%%

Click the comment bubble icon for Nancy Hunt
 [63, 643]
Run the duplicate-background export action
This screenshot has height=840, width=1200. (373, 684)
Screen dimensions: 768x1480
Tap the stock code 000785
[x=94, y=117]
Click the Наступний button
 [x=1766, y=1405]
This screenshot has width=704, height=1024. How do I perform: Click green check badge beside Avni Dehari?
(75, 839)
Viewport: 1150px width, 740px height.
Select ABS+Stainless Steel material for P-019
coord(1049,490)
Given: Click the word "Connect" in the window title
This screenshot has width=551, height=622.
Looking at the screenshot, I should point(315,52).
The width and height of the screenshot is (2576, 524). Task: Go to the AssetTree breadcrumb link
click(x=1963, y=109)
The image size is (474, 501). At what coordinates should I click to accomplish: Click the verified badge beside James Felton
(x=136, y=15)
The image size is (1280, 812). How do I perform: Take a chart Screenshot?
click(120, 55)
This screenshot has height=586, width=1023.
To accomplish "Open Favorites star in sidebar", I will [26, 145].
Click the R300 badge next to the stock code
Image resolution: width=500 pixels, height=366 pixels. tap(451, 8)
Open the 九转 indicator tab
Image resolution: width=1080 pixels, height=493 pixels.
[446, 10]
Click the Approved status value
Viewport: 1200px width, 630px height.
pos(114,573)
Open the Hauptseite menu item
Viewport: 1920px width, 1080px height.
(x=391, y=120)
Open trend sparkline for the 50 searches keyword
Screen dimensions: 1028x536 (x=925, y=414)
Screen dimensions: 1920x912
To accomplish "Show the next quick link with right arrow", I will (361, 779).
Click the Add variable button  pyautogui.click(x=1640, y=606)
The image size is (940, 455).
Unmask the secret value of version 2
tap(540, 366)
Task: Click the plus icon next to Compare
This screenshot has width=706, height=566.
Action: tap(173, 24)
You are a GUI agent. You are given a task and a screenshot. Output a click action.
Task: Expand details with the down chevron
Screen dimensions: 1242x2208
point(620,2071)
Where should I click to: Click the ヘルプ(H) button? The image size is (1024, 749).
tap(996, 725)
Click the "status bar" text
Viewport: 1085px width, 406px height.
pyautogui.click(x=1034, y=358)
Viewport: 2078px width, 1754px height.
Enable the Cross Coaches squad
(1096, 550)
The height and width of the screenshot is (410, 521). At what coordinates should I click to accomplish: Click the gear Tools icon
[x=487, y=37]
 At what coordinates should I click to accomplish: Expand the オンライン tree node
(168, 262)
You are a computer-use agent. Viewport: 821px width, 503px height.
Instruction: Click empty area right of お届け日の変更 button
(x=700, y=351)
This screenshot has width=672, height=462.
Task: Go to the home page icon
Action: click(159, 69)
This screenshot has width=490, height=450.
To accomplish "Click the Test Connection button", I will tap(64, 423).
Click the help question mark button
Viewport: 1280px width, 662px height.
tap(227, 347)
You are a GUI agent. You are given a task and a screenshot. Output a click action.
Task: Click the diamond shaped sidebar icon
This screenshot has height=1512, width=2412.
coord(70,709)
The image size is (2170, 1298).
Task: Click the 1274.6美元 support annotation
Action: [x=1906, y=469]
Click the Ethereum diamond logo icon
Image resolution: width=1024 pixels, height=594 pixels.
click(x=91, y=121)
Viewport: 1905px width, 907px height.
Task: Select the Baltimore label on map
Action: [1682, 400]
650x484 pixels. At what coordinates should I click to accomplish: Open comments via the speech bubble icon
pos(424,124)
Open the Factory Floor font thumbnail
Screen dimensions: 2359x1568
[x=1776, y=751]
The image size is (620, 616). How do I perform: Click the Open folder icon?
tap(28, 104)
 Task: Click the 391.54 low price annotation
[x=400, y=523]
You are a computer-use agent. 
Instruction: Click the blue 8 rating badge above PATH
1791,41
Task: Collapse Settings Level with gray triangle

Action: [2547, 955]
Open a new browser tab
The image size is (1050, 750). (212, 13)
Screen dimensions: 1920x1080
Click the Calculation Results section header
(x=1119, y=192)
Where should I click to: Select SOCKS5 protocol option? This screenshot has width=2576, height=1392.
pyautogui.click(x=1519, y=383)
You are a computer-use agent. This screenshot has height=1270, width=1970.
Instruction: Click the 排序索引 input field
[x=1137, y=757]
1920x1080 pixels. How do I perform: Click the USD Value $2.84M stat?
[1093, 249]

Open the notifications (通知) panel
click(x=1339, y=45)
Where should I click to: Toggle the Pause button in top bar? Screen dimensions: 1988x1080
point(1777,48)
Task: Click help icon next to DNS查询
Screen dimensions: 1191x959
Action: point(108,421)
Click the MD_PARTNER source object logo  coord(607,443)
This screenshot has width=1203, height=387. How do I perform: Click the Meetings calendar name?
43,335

%%

What is asked =
Arrange the records above as a Markdown table with the columns Row and Record. Give each nonblank line its own row, numbered in order, and leave out blank lines.

The output =
| Row | Record |
|---|---|
| 1 | Click the comment bubble icon for Nancy Hunt |
| 2 |  [63, 643] |
| 3 | Run the duplicate-background export action |
| 4 | This screenshot has height=840, width=1200. (373, 684) |
| 5 | Screen dimensions: 768x1480 |
| 6 | Tap the stock code 000785 |
| 7 | [x=94, y=117] |
| 8 | Click the Наступний button |
| 9 |  [x=1766, y=1405] |
| 10 | This screenshot has width=704, height=1024. How do I perform: Click green check badge beside Avni Dehari? |
| 11 | (75, 839) |
| 12 | Viewport: 1150px width, 740px height. |
| 13 | Select ABS+Stainless Steel material for P-019 |
| 14 | coord(1049,490) |
| 15 | Given: Click the word "Connect" in the window title |
| 16 | This screenshot has width=551, height=622. |
| 17 | Looking at the screenshot, I should point(315,52). |
| 18 | The width and height of the screenshot is (2576, 524). Task: Go to the AssetTree breadcrumb link |
| 19 | click(x=1963, y=109) |
| 20 | The image size is (474, 501). At what coordinates should I click to accomplish: Click the verified badge beside James Felton |
| 21 | (x=136, y=15) |
| 22 | The image size is (1280, 812). How do I perform: Take a chart Screenshot? |
| 23 | click(120, 55) |
| 24 | This screenshot has height=586, width=1023. |
| 25 | To accomplish "Open Favorites star in sidebar", I will [26, 145]. |
| 26 | Click the R300 badge next to the stock code |
| 27 | Image resolution: width=500 pixels, height=366 pixels. tap(451, 8) |
| 28 | Open the 九转 indicator tab |
| 29 | Image resolution: width=1080 pixels, height=493 pixels. |
| 30 | [446, 10] |
| 31 | Click the Approved status value |
| 32 | Viewport: 1200px width, 630px height. |
| 33 | pos(114,573) |
| 34 | Open the Hauptseite menu item |
| 35 | Viewport: 1920px width, 1080px height. |
| 36 | (x=391, y=120) |
| 37 | Open trend sparkline for the 50 searches keyword |
| 38 | Screen dimensions: 1028x536 (x=925, y=414) |
| 39 | Screen dimensions: 1920x912 |
| 40 | To accomplish "Show the next quick link with right arrow", I will (361, 779). |
| 41 | Click the Add variable button  pyautogui.click(x=1640, y=606) |
| 42 | The image size is (940, 455). |
| 43 | Unmask the secret value of version 2 |
| 44 | tap(540, 366) |
| 45 | Task: Click the plus icon next to Compare |
| 46 | This screenshot has width=706, height=566. |
| 47 | Action: tap(173, 24) |
| 48 | You are a GUI agent. You are given a task and a screenshot. Output a click action. |
| 49 | Task: Expand details with the down chevron |
| 50 | Screen dimensions: 1242x2208 |
| 51 | point(620,2071) |
| 52 | Where should I click to: Click the ヘルプ(H) button? The image size is (1024, 749). |
| 53 | tap(996, 725) |
| 54 | Click the "status bar" text |
| 55 | Viewport: 1085px width, 406px height. |
| 56 | pyautogui.click(x=1034, y=358) |
| 57 | Viewport: 2078px width, 1754px height. |
| 58 | Enable the Cross Coaches squad |
| 59 | (1096, 550) |
| 60 | The height and width of the screenshot is (410, 521). At what coordinates should I click to accomplish: Click the gear Tools icon |
| 61 | [x=487, y=37] |
| 62 |  At what coordinates should I click to accomplish: Expand the オンライン tree node |
| 63 | (168, 262) |
| 64 | You are a computer-use agent. Viewport: 821px width, 503px height. |
| 65 | Instruction: Click empty area right of お届け日の変更 button |
| 66 | (x=700, y=351) |
| 67 | This screenshot has width=672, height=462. |
| 68 | Task: Go to the home page icon |
| 69 | Action: click(159, 69) |
| 70 | This screenshot has width=490, height=450. |
| 71 | To accomplish "Click the Test Connection button", I will tap(64, 423). |
| 72 | Click the help question mark button |
| 73 | Viewport: 1280px width, 662px height. |
| 74 | tap(227, 347) |
| 75 | You are a GUI agent. You are given a task and a screenshot. Output a click action. |
| 76 | Task: Click the diamond shaped sidebar icon |
| 77 | This screenshot has height=1512, width=2412. |
| 78 | coord(70,709) |
| 79 | The image size is (2170, 1298). |
| 80 | Task: Click the 1274.6美元 support annotation |
| 81 | Action: [x=1906, y=469] |
| 82 | Click the Ethereum diamond logo icon |
| 83 | Image resolution: width=1024 pixels, height=594 pixels. |
| 84 | click(x=91, y=121) |
| 85 | Viewport: 1905px width, 907px height. |
| 86 | Task: Select the Baltimore label on map |
| 87 | Action: [1682, 400] |
| 88 | 650x484 pixels. At what coordinates should I click to accomplish: Open comments via the speech bubble icon |
| 89 | pos(424,124) |
| 90 | Open the Factory Floor font thumbnail |
| 91 | Screen dimensions: 2359x1568 |
| 92 | [x=1776, y=751] |
| 93 | The image size is (620, 616). How do I perform: Click the Open folder icon? |
| 94 | tap(28, 104) |
| 95 |  Task: Click the 391.54 low price annotation |
| 96 | [x=400, y=523] |
| 97 | You are a computer-use agent.  |
| 98 | Instruction: Click the blue 8 rating badge above PATH |
| 99 | 1791,41 |
| 100 | Task: Collapse Settings Level with gray triangle |
| 101 | Action: [2547, 955] |
| 102 | Open a new browser tab |
| 103 | The image size is (1050, 750). (212, 13) |
| 104 | Screen dimensions: 1920x1080 |
| 105 | Click the Calculation Results section header |
| 106 | (x=1119, y=192) |
| 107 | Where should I click to: Select SOCKS5 protocol option? This screenshot has width=2576, height=1392. |
| 108 | pyautogui.click(x=1519, y=383) |
| 109 | You are a computer-use agent. This screenshot has height=1270, width=1970. |
| 110 | Instruction: Click the 排序索引 input field |
| 111 | [x=1137, y=757] |
| 112 | 1920x1080 pixels. How do I perform: Click the USD Value $2.84M stat? |
| 113 | [1093, 249] |
| 114 | Open the notifications (通知) panel |
| 115 | click(x=1339, y=45) |
| 116 | Where should I click to: Toggle the Pause button in top bar? Screen dimensions: 1988x1080 |
| 117 | point(1777,48) |
| 118 | Task: Click help icon next to DNS查询 |
| 119 | Screen dimensions: 1191x959 |
| 120 | Action: point(108,421) |
| 121 | Click the MD_PARTNER source object logo  coord(607,443) |
| 122 | This screenshot has width=1203, height=387. How do I perform: Click the Meetings calendar name? |
| 123 | 43,335 |